Oggi il vaso della democrazia e della cultura – l’insieme delle espressioni sociali, etiche ed estetiche che le costruiscono – è in mille pezzi. Anche se un incantesimo, politico, economico e mediatico, ce lo fa sembrare ancora intero, scintillante e sano. Una parvenza, ologramma che non agisce per la libertà, per la civiltà, per la gioia.
Smettere di contemplare l’ologramma è il primo passo, innervato da dissenso e pensiero critico. Il secondo è restaurare con umanità, e meglio amare, i frammenti sparsi della memoria. Quelli che sembrano inutili, fuori dai luoghi comuni, quelli che sono invece fertili e agiscono per creare etica e futuro attraverso le piccole cose lontane dai riflettori, che agiscono per fare del pensiero un’azione sui territori del nostro abitare civile. Sapendo che servirà più amore, più azione per rimetterli insieme.
Il fatto è che non basta teorizzare. Neanche cercare l’idea bomba per svoltare, per avere riflettori, per cercare il minuto di successo. Quindi barattando il valore e l’impegno per il potere, piccolo o grande che sia.

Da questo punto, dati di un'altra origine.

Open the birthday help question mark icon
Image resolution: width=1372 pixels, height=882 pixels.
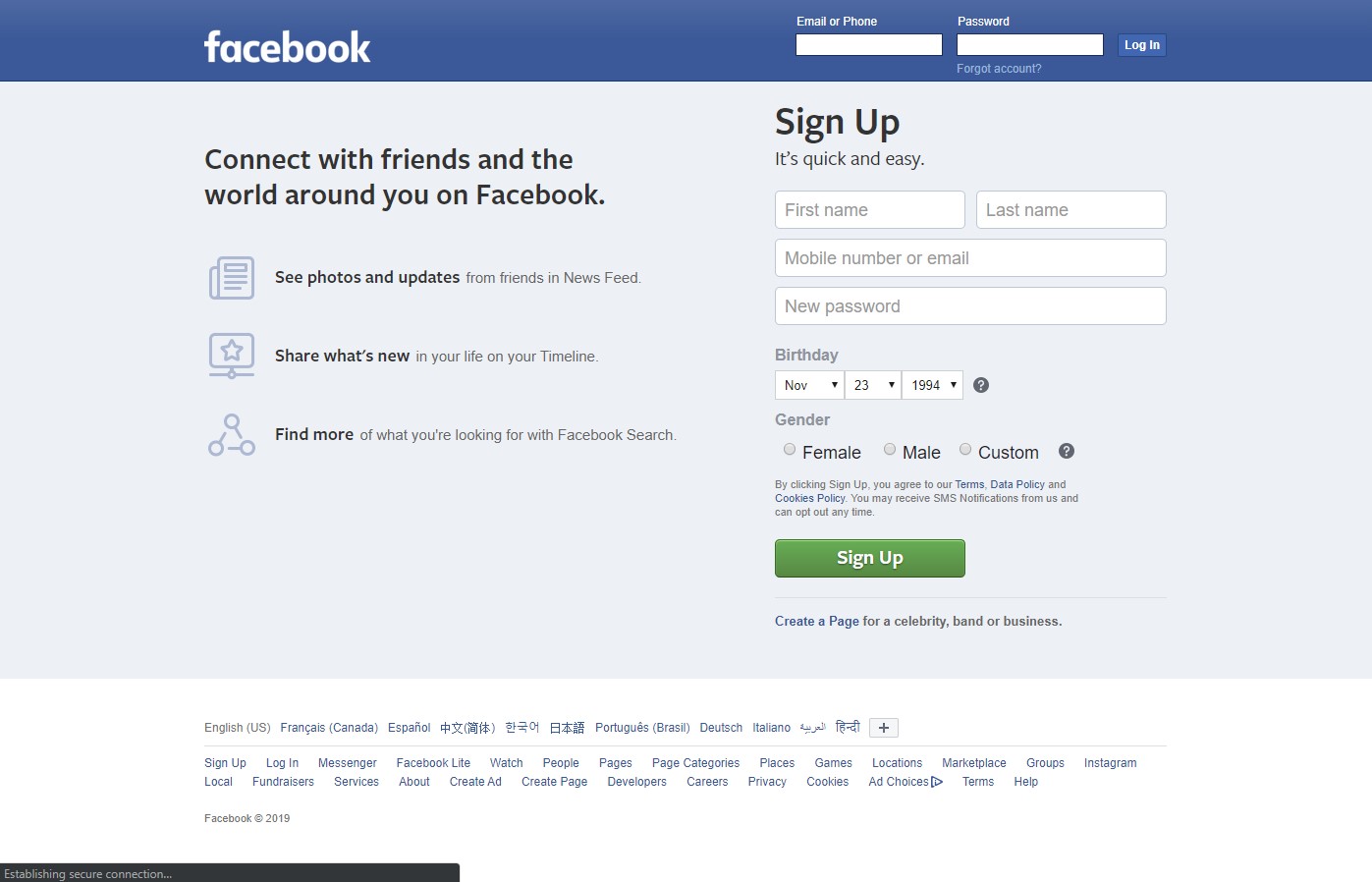pyautogui.click(x=981, y=385)
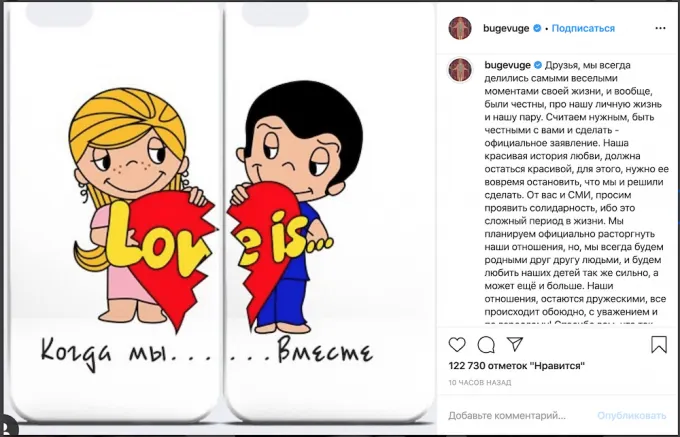Open bugevuge profile picture in post header

[459, 28]
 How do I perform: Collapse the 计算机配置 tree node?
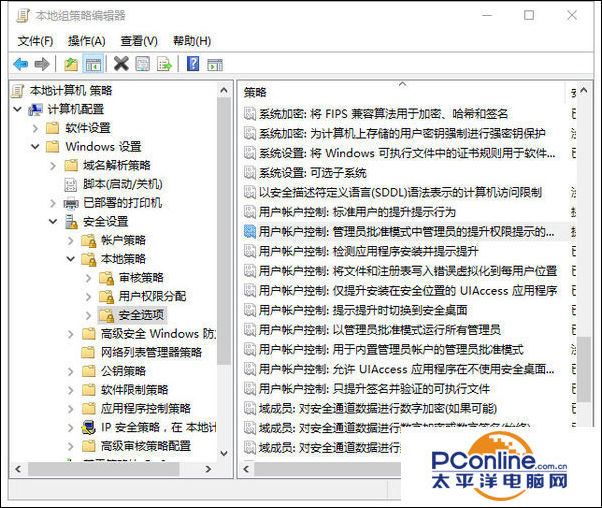[x=20, y=109]
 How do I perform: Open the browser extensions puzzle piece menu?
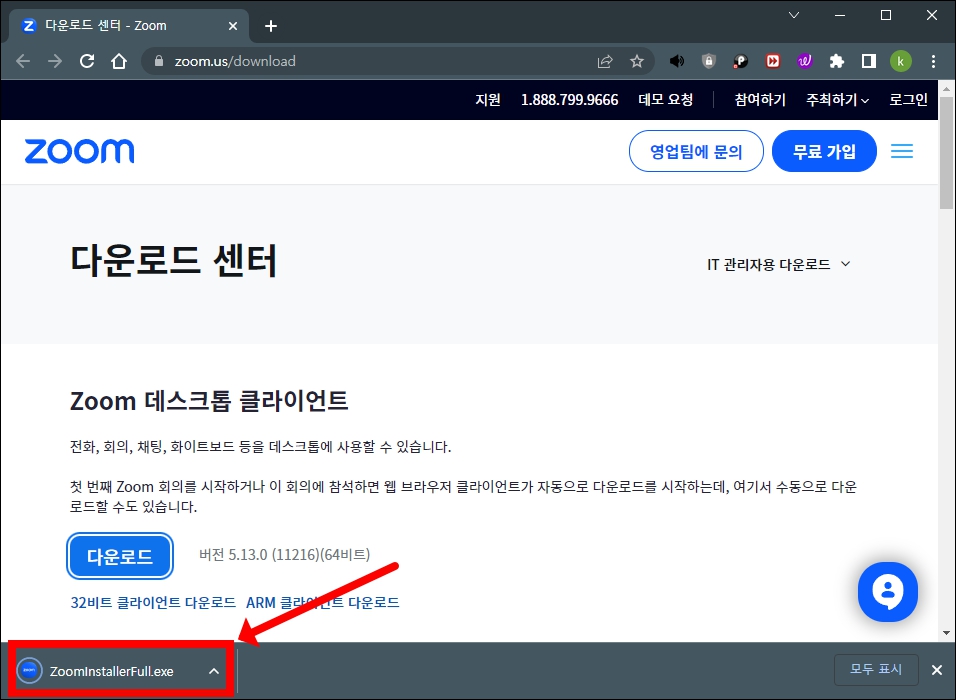pos(836,61)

Occorre agire. Essere nella lotta di ogni giorno, seme dentro il seme, vangando il terreno secco delle conoscenze, evitando di assecondare fanfare mediatiche e banali. Cooperando culturalmente con gli altri, con la comunità, con le persone di buona volontà che non intendono essere intruse nel racconto tessuto da altri, ma pensano di poter avere ancora voce in questa democrazia.
Serve la lotta e non temere la ferita e neanche la cicatrice. Serve il coraggio delle sfide che sembrano impossibili e sono le uniche necessarie.